I tend to reject these things outright.
Toa Heftiba |
And yet, the Bible—a collection of books I hold to be authentic, reliable, and authoritative—speaks of prophecy, spiritual gifts, tongues. God granted the disciples power to heal others.
Am I a hypocrite?
Of course part of my skepticism is based on scammy, scummy televangelists who prey on those in pain or struggling to find hope in their lives. These guys and gals give Jesus a bad name and shine a hideous light on all of Christianity.
The other source of suspicion is the claim's lack of concurrence with reality I experience every day. I don’t know about you, but I’ve never received a vision from the Holy Spirit. I’ve never smacked someone with a Bible and healed her of cancer. I’m a firm believer that truth claims must correspond to reality and be internally coherent (e.g. I can’t claim both that Jesus rose from the dead and that he did not actually die on the cross).
So if someone tells me he’s a prophet of God, I need to see that his “prophecies” align with scripture and that they do indeed come true. If not, he’s a false prophet.
Similarly someone who claims to possess healing power from the Spirit better back that up with actual healing—like medically verified, we-don’t-know-how-this-happened, kind of healing.
I believe miracles still happen. I do. I’ve heard far too many stories of unexplained medical recoveries from trustworthy sources. And in my own life, the dramatic change Katie and I witnessed in our foster son can only be explained by the power of the Holy Spirit. This was not some gradual amelioration of the soul, but rather a flipped-switch type of transformation. A hitherto nonexistent peace descended upon him. (I like to respect the privacy of our children, but I told a bit more of the story here).
Yet I also believe something need not be supernatural to constitute a miracle. That a plant can take sunlight and convert it into food is astounding, yet we accept this thing because it is explainable, because it happens every day without fail. British journalist and author GK Chesterton once wrote:
It is possible that God says every morning, "Do it again" to the sun; and every evening, "Do it again" to the moon. It may not be automatic necessity that makes all daisies alike; it may be that God makes every daisy separately, but has never got tired of making them.[1]
Unlike photosynthesis, though, the Holy Spirit cannot be explained. He is one of the great mysteries of our time. And that makes me uncomfortable. Even saying the name Holy Spirit quite frankly gives me a bit of discomfort. Why? I like to know what I know what I know. I like certainty. That’s in part why I love the Bible so much. Even though it’s not always simple to understand and not everything is explained (or even explainable), the word of God is concrete. I can hold it in my hands. It is the most reliable and scrutinized document in history. Therefore I know the collection of books are reliable despite centuries of attempts to discredit it.
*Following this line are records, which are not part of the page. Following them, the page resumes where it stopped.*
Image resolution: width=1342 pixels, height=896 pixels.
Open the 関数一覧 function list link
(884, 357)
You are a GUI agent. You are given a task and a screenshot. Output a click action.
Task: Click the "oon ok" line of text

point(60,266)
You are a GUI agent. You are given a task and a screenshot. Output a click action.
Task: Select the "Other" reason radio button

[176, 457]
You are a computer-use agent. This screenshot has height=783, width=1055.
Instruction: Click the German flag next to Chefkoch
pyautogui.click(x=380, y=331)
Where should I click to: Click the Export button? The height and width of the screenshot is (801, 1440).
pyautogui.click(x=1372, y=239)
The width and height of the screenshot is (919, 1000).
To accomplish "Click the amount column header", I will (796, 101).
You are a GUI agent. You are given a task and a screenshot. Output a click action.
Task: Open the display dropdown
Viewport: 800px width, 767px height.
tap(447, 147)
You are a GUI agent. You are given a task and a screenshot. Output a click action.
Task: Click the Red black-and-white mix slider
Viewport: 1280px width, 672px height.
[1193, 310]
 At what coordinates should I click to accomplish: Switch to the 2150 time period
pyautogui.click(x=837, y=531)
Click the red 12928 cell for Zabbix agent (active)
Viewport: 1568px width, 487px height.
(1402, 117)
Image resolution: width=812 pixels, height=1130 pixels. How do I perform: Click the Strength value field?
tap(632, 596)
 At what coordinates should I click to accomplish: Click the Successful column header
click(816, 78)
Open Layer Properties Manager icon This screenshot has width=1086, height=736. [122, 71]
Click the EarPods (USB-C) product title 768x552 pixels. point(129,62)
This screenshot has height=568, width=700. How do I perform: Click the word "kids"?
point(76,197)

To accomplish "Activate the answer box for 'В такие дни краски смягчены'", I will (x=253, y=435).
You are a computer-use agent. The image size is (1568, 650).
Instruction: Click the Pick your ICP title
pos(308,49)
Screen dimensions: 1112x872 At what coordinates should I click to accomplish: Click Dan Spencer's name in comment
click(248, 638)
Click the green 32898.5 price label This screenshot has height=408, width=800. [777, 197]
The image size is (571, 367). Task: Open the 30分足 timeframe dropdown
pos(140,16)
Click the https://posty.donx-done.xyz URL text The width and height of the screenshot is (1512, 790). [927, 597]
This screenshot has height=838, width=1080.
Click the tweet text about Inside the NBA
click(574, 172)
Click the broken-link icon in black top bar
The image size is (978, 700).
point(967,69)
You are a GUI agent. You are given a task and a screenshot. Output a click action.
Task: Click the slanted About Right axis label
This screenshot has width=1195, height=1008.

The question then is, am I afraid of the Holy Ghost? And I don’t mean afraid as in terrified, nor in the sense of reverent fear. I’m talking instead about making room for Him to do the miraculous. To transcend the material world and work in my life. I’m afraid of false theology and false prophets if I open the door too much for the Holy Ghost.
In the conservative, evangelical, world of which I am a part I think sometimes we can be guilty of this. We want certainty so badly that we will close ourselves off to the supernatural. But on the other end of the spectrum, we cannot manipulate the Spirit to do as we please. We can’t wake up one day and decide we can heal whomever we choose simply by speaking the name of Jesus. That’s not faith, that’s just stupidity.
While Jesus was mocked and crucified at Calvary, the Spirit takes just as much abuse every day from people who think they can exploit Him for gain. But we mustn’t let these fools fool us into rejecting the work of the Spirit outright.
1. GK Chesterton, Orthodoxy: The Romance of Faith (Chicago: Moody, 2009), Kindle edition, 92.